秋元波留夫の『迷彩の道標』は、呉秀三、松原三郎、内村祐之、門脇真枝、森田正馬、石田昇、林道倫の合計7人の精神医学者についての評伝を集めたものである。この7人の精神医学者たちは、教師や先輩として秋元が学者として知っていた人物であるため、その精神医学上の業績が精密に論じられている。特に、私のような人文社会系の医学史研究者が、ついつい読み飛ばしがちな主題である精神病と脳の病理学的な研究の業績について詳細な説明をしていることが非常にありがたい。また、秋元が交際を通じて知った個人としての人となりの描写も効果的に織り込まれている。
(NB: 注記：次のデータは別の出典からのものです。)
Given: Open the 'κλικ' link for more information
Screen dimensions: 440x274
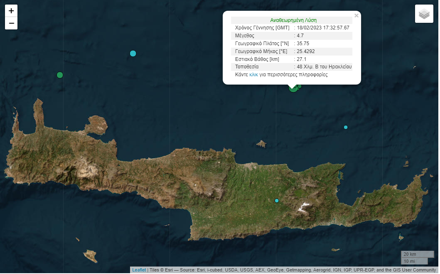Looking at the screenshot, I should coord(253,75).

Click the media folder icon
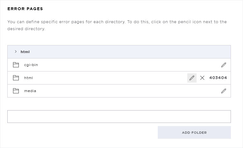pyautogui.click(x=16, y=91)
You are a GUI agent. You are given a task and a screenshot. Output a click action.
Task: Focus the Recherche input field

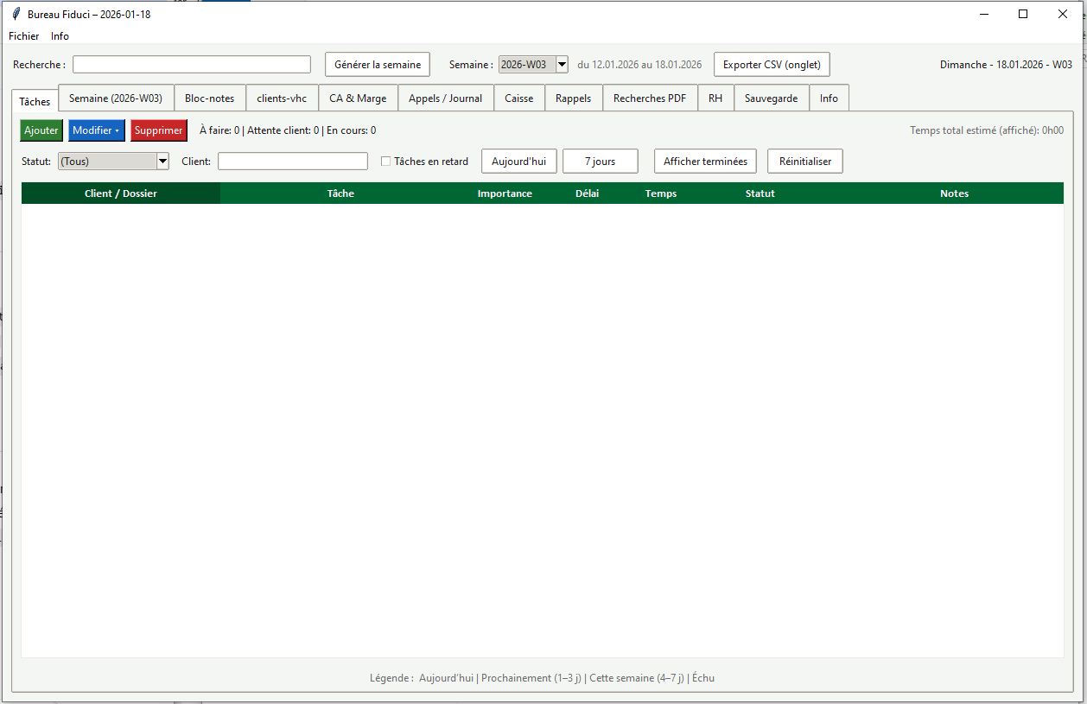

さらに、遺族・友人・弟子筋の人物たちに事情を聞き資料をもらうなどの調査も随所に活用されている。精神医学者たちが持っている情報のネットワークが十分に活用されている評伝になっている。私自身は精神医学者の評伝を書くようなタイプの研究をしていないし、秋元の歴史的な理解の枠組みというものがあるとしたらそれに共感を憶えはしないが、この評伝を読んで、このような作品をいつか書いてみたいという思いを持ったし、数多くの研究上のヒントももらった。古書でも安価に買うことができる。もっと早く買っておけばよかった。